Characterization of Halomonas sp Strain H11 α-Glucosidase Activated by Monovalent Cations and Its Application for Efficient Synthesis of α-D-Glucosylglycerol

An alpha-glucosidase (HaG) with the following unique properties was isolated from Halomonas sp. strain H11: (i) high transglucosylation activity, (ii) activation by monovalent cations, and (iii) very narrow substrate specificity. The molecular mass of the purified HaG was estimated to be 58 kDa by sodium dodecyl sulfate-polyacrylamide gel electrophoresis (SDS-PAGE). HaG showed high hydrolytic activities toward maltose, sucrose, and p-nitrophenyl alpha-D-glucoside (pNPG) but to almost no other disaccharides or malto-oligosaccharides higher than trisaccharides. HaG showed optimum activity to maltose at 30 degrees C and pH 6.5. Monovalent cations such as K+, Rb+, Cs+, and NH4+ increased the enzymatic activity to 2- to 9-fold of the original activity. These ions shifted the activity-pH profile to the alkaline side. The optimum temperature rose to 40 degrees C in the presence of 10 mM NH4+, although temperature stability was not affected.
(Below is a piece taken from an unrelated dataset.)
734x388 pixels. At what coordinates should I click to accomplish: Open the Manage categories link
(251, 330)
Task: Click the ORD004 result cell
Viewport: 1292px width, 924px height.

The apparent K-m and k(cat) values for maltose and pNPG were significantly improved by monovalent cations. Surprisingly, k(cat)/K-m for pNPG increased 372- to 969-fold in their presence. HaG used some alcohols as acceptor substrates in transglucosylation and was useful for efficient synthesis of alpha-D-glucosylglycerol. The efficiency of the production level was superior to that of the previously reported enzyme Aspergillus niger alpha-glucosidase in terms of small amounts of by-products. Sequence analysis of HaG revealed that it was classified in glycoside hydrolase family 13. Its amino acid sequence showed high identities, 60%, 58%, 57%, and 56%, to Xanthomonas campestris WU-9701 alpha-glucosidase, Xanthomonas campestris pv. raphani 756C oligo-1,6-glucosidase, Pseudomonas stutzeri DSM 4166 oligo-1,6-glucosidase, and Agrobacterium tumefaciens F2 alpha-glucosidase, respectively.